[Document excerpt start]
Posted on December 2, 2010 by Avi Strausberg
this week’s parsha, מקץ, finds not only egypt, but the whole world suffering from a severe scarcity of food. joseph, after prophetically interpreting pharoah’s dreams of the forecoming famine, is put in charge of storing food in preparation for the ominous seven years ahead. many dualities are contained in this parsha. in pharoah’s first dream, he dreams of seven ears of corn, “scorched by the east wind,” that gobble up seven ears of “solid and full” corn. and in a second dream, seven ill-shaped, skinny cows eat up seven full-bodies, complete cows. through these dreams, we see a dichotomy between robustess and ill-being, between abundance and scarcity, between wholeness and want.
the tension between the wholeness and the want that we see foreshadowed in pharoah’s dreams and realized during the years of the famine can be similarly seen in joseph’s own life. in last week’s parsha, joseph’s father yaakov, makes him that famous coat of many colors. and his brothers, before throwing him presumably naked in an empty pit, strip him of his coat. thankfully for joseph, pharoah, after entrusting joseph with the charge of all egypt, again clothes him, this time in a fine linen coat. and then again, when joseph’s brothers come to egypt begging for food rations, joseph repeatedly accuses them saying, מרגלים אתם לראות את–ערות הארץ באתם, “spies you are, you have come to see the land in its nakedness!” (mikkez, 42: 9). what’s going on with all of this putting on and stripping off of fine clothing? and why does joseph, somewhat crazily, insist that his brothers have come to see the land in its nakedness?
[Document excerpt end]
[Record set start]
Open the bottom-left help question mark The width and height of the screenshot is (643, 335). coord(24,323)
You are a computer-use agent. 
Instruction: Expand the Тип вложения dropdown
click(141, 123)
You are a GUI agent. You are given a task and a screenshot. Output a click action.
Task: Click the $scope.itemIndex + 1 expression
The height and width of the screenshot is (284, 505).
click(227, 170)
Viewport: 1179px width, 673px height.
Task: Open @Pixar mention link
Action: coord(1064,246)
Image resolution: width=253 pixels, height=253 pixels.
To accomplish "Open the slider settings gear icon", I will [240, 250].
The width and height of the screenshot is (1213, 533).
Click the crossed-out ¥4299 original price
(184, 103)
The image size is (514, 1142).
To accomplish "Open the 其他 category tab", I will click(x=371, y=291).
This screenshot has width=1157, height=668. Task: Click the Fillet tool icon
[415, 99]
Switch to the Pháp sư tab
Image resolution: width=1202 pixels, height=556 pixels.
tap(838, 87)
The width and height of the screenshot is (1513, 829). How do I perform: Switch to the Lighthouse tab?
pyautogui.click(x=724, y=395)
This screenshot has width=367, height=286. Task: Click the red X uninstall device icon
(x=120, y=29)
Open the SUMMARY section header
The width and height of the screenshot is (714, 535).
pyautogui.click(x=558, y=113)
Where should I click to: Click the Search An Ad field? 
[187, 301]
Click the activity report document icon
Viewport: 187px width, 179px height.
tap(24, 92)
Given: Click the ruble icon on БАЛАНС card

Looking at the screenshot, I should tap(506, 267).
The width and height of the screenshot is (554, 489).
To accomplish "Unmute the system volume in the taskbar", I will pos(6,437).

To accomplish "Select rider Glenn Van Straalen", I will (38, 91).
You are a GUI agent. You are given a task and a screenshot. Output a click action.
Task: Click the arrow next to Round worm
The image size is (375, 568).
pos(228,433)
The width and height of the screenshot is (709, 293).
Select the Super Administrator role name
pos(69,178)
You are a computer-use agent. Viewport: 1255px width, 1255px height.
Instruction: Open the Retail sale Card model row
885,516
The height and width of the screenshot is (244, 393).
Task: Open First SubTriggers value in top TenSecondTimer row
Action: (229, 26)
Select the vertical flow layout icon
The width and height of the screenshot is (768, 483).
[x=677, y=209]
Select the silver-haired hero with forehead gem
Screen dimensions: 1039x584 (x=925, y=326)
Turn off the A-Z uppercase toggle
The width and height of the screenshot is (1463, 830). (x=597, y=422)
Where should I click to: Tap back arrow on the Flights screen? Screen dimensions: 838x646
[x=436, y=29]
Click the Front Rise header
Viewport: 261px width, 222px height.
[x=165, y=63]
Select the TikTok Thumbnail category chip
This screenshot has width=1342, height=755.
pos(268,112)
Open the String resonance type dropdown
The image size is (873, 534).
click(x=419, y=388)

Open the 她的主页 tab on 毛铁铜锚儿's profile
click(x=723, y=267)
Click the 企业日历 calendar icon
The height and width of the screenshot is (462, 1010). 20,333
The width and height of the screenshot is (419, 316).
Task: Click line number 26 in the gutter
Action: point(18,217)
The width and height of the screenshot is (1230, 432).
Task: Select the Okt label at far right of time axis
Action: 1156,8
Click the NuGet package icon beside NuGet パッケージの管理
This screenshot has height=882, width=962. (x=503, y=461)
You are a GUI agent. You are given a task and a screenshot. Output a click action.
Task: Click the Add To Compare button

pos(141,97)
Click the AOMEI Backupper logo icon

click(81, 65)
[Record set end]
◆ To-do list
**A)** In the parsha commentary, what scorched the seven ears of corn in Pharoah's first dream?
**B)** In the parsha commentary, rename "corn" to "grain" throughout the passage between "Posted on December" and "wholeness and want.", inclusive.
**C)** Name every individual person, including the author, who is mentioned by name in the parsha commentary.

◆ Correct answers
**A)** The east wind.

**B)**
Posted on December 2, 2010 by Avi Strausberg
this week’s parsha, מקץ, finds not only egypt, but the whole world suffering from a severe scarcity of food. joseph, after prophetically interpreting pharoah’s dreams of the forecoming famine, is put in charge of storing food in preparation for the ominous seven years ahead. many dualities are contained in this parsha. in pharoah’s first dream, he dreams of seven ears of grain, “scorched by the east wind,” that gobble up seven ears of “solid and full” grain. and in a second dream, seven ill-shaped, skinny cows eat up seven full-bodies, complete cows. through these dreams, we see a dichotomy between robustess and ill-being, between abundance and scarcity, between wholeness and want.

**C)** Avi Strausberg, Joseph, Pharoah, Yaakov